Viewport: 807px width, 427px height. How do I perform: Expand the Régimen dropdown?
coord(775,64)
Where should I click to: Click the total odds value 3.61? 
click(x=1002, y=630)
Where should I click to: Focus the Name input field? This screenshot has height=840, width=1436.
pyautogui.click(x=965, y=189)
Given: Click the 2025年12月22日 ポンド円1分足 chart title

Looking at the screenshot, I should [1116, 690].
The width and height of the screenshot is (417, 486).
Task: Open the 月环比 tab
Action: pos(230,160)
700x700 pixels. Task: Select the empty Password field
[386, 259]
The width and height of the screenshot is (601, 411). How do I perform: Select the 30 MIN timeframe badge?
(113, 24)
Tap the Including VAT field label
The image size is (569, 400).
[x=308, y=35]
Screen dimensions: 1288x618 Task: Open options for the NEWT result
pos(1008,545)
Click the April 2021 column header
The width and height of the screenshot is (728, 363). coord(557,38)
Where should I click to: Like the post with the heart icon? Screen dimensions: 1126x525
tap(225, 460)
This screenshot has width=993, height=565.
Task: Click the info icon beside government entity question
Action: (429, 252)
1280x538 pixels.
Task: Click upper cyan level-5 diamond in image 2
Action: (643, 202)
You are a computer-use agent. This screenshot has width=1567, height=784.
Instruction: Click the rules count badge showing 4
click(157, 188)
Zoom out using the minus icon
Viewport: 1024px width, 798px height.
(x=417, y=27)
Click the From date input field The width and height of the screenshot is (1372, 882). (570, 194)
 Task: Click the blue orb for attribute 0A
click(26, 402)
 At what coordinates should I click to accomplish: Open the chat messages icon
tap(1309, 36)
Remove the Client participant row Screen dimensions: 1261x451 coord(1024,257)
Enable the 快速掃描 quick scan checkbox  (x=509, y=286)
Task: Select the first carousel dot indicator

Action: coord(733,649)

+++

> [Required work]
Counting the line that contains "Click the April 2021 column header" as the first, copy exactly every line through the end of the records, and nothing else.

> [Written response]
Click the April 2021 column header
The width and height of the screenshot is (728, 363). coord(557,38)
Where should I click to: Like the post with the heart icon? Screen dimensions: 1126x525
tap(225, 460)
This screenshot has width=993, height=565.
Task: Click the info icon beside government entity question
Action: (429, 252)
1280x538 pixels.
Task: Click upper cyan level-5 diamond in image 2
Action: (643, 202)
You are a computer-use agent. This screenshot has width=1567, height=784.
Instruction: Click the rules count badge showing 4
click(157, 188)
Zoom out using the minus icon
Viewport: 1024px width, 798px height.
(x=417, y=27)
Click the From date input field The width and height of the screenshot is (1372, 882). (570, 194)
 Task: Click the blue orb for attribute 0A
click(26, 402)
 At what coordinates should I click to accomplish: Open the chat messages icon
tap(1309, 36)
Remove the Client participant row Screen dimensions: 1261x451 coord(1024,257)
Enable the 快速掃描 quick scan checkbox  (x=509, y=286)
Task: Select the first carousel dot indicator

Action: coord(733,649)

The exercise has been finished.